EXCERPTED DATA:

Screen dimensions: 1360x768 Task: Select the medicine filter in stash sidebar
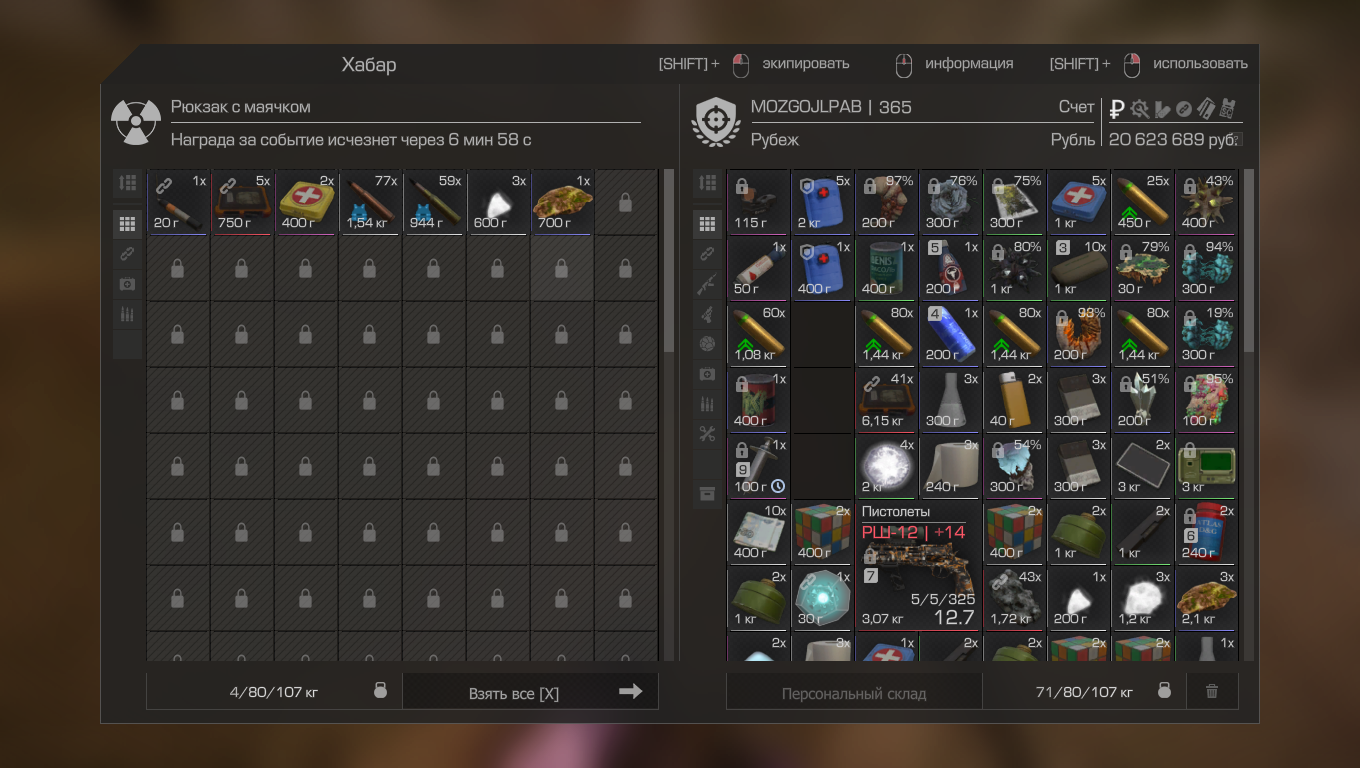[707, 374]
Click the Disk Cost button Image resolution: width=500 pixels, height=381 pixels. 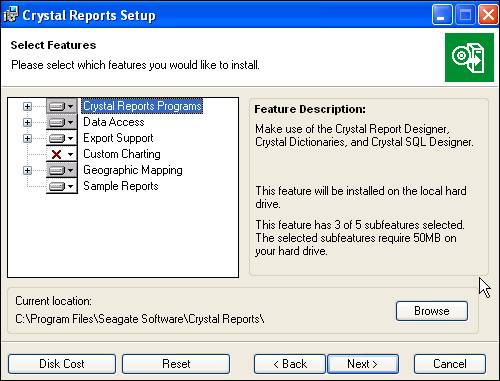tap(62, 364)
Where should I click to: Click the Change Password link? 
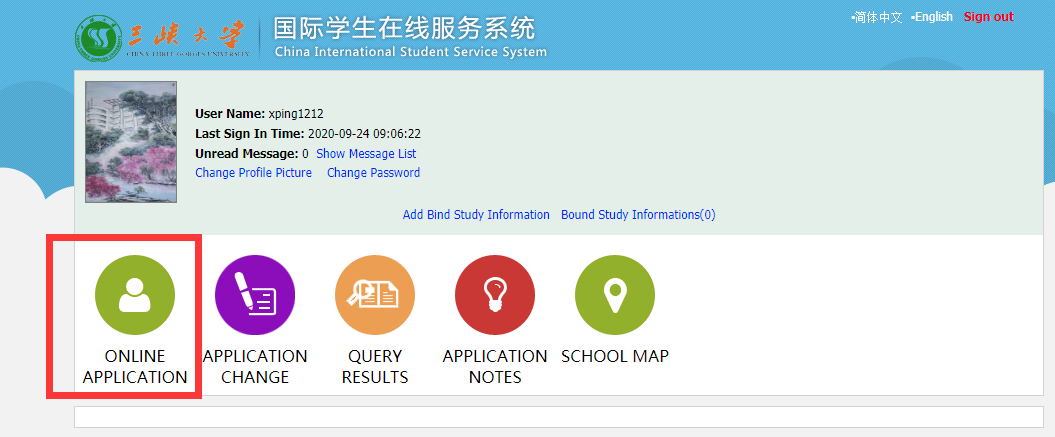tap(373, 173)
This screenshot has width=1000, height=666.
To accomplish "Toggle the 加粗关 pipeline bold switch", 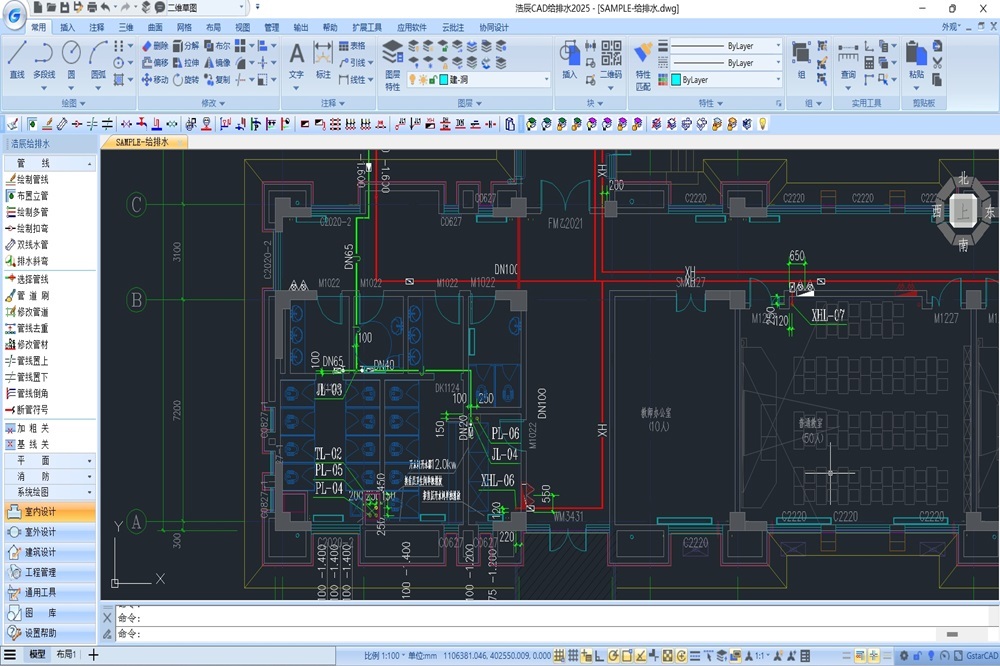I will coord(34,428).
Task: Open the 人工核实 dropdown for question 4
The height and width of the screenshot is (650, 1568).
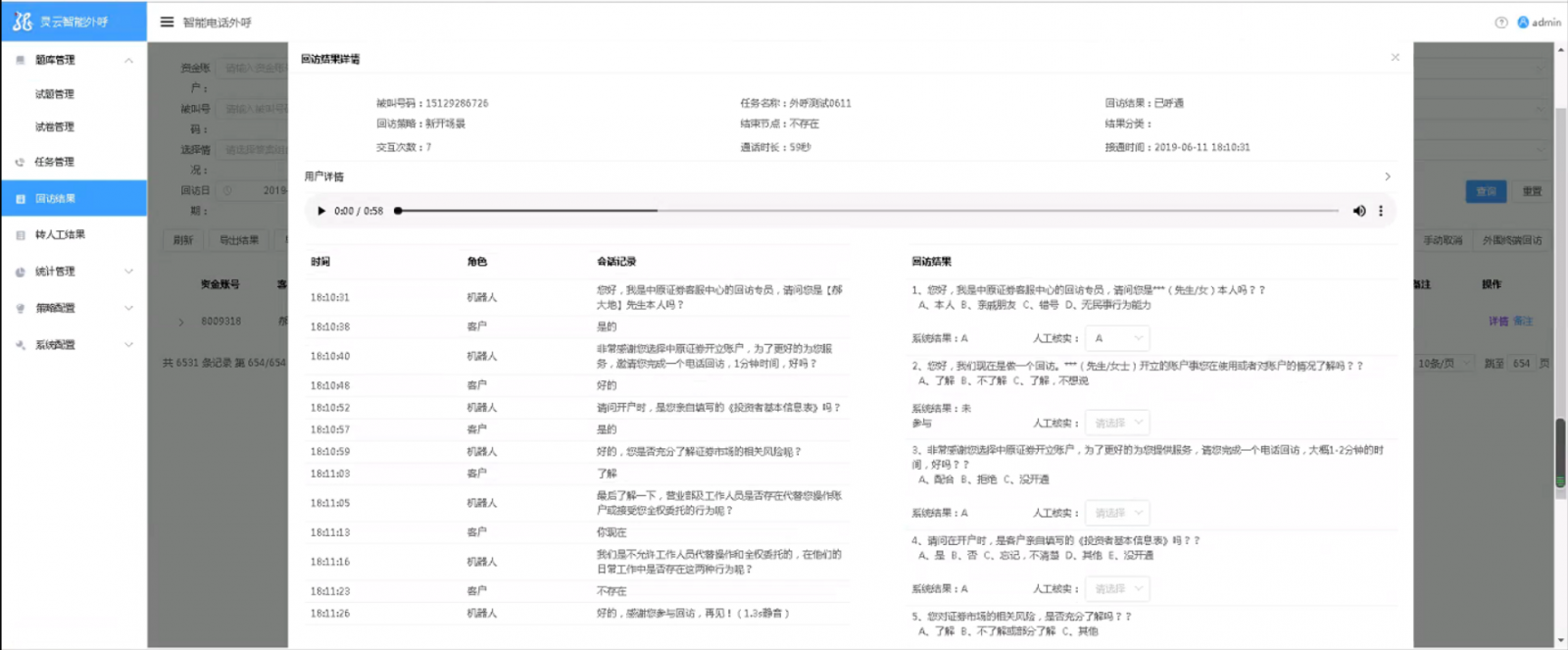Action: 1117,589
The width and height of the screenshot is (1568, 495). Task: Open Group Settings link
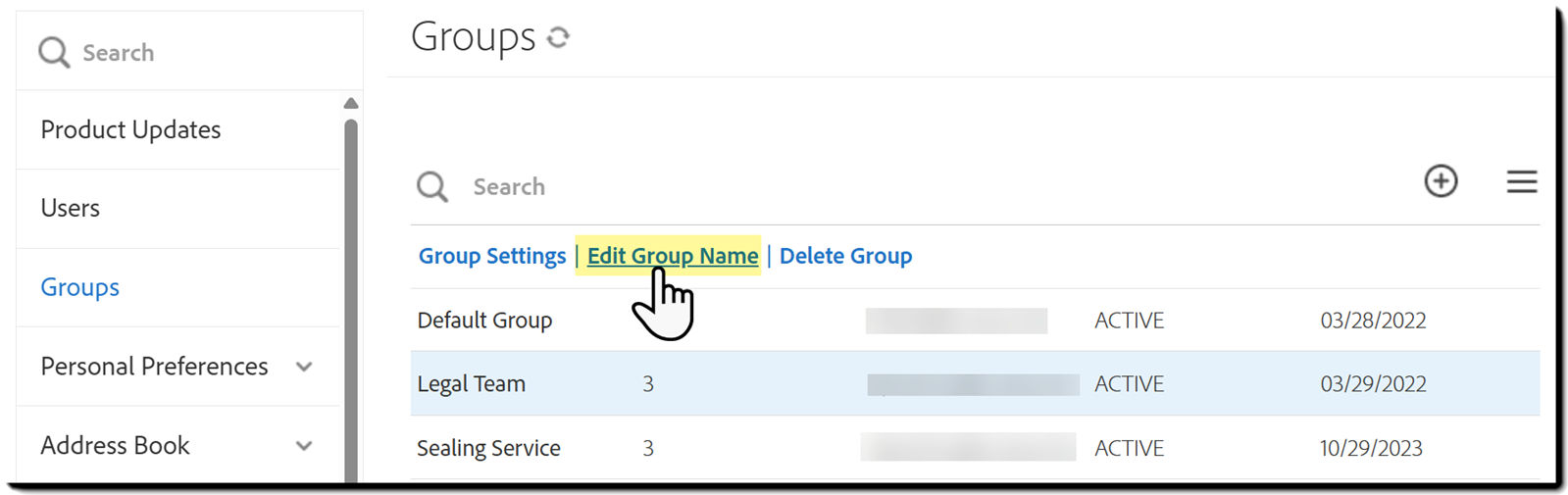tap(492, 256)
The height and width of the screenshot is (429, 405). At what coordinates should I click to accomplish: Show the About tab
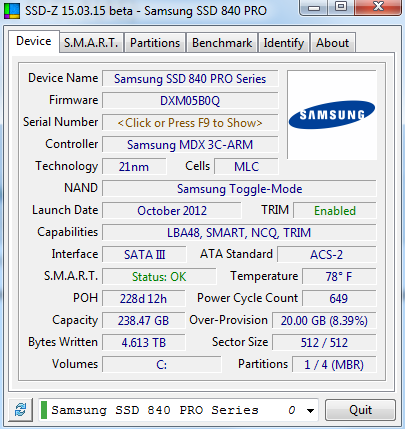click(x=333, y=43)
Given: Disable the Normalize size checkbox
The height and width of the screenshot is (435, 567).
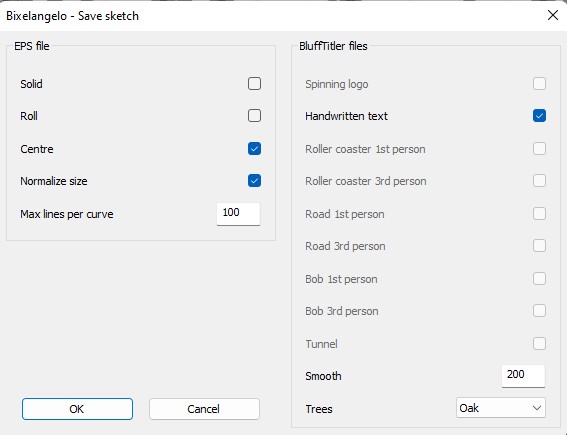Looking at the screenshot, I should coord(254,180).
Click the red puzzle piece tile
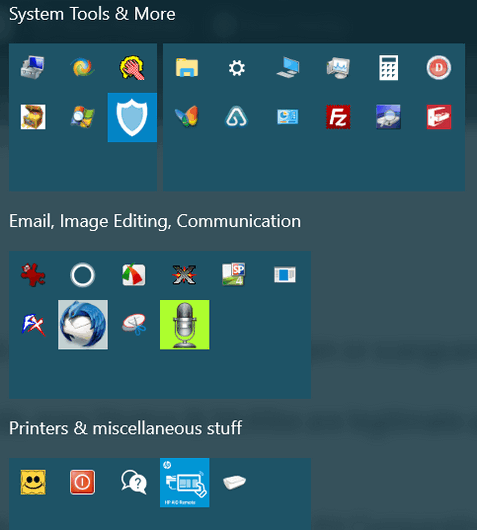Viewport: 477px width, 530px height. (33, 275)
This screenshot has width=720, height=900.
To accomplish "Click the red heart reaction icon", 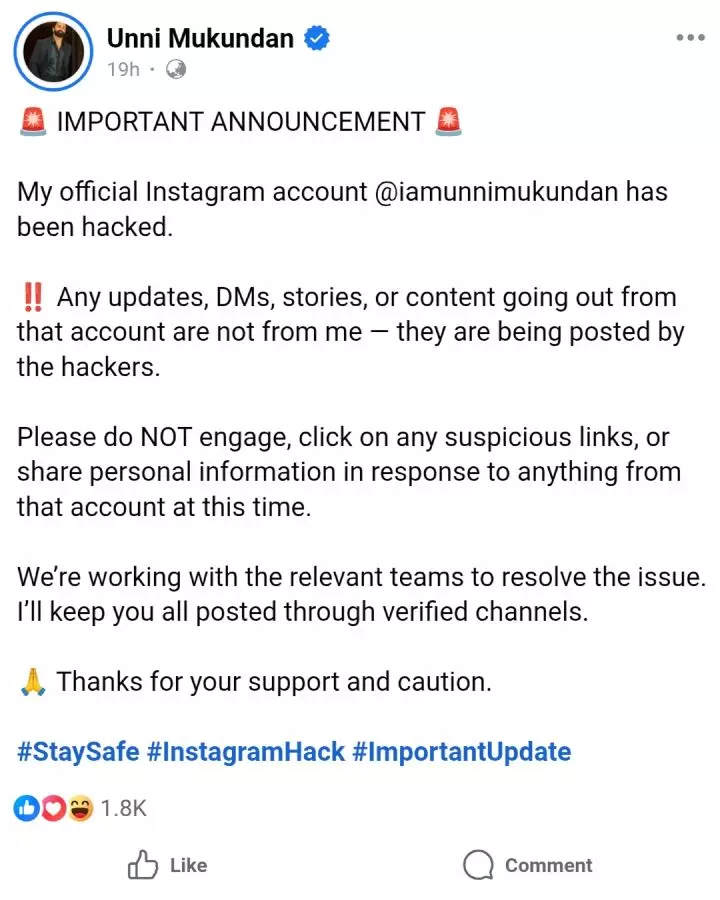I will tap(53, 808).
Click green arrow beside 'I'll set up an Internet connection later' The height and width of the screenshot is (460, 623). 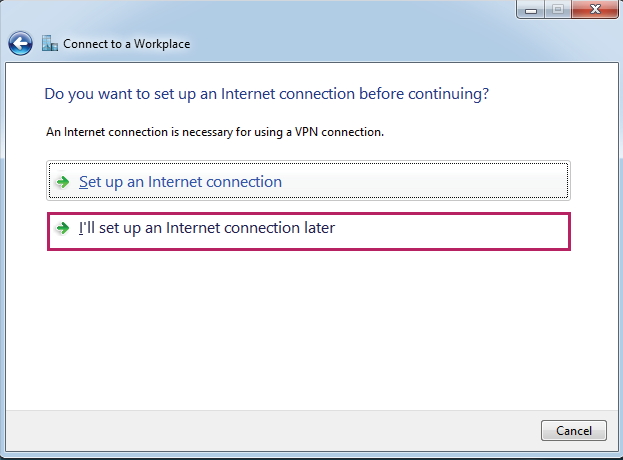(62, 228)
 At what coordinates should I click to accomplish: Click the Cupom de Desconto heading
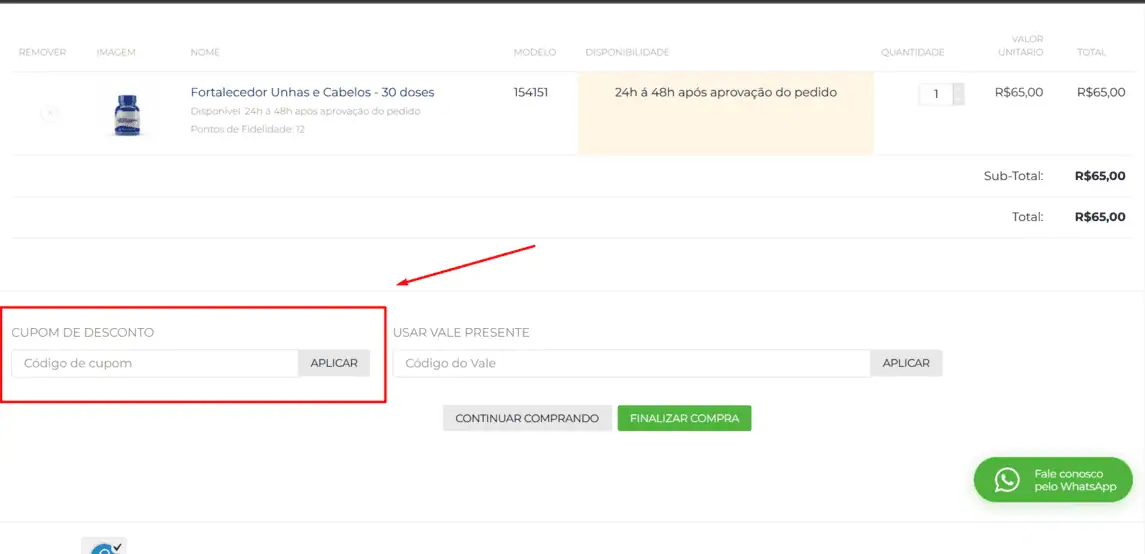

TASK BRIEF: Among the lines above, which contain the word "This"? Copy every one.

EXERCISE SOLUTION:
This screenshot has width=1000, height=666.
This screenshot has width=720, height=900.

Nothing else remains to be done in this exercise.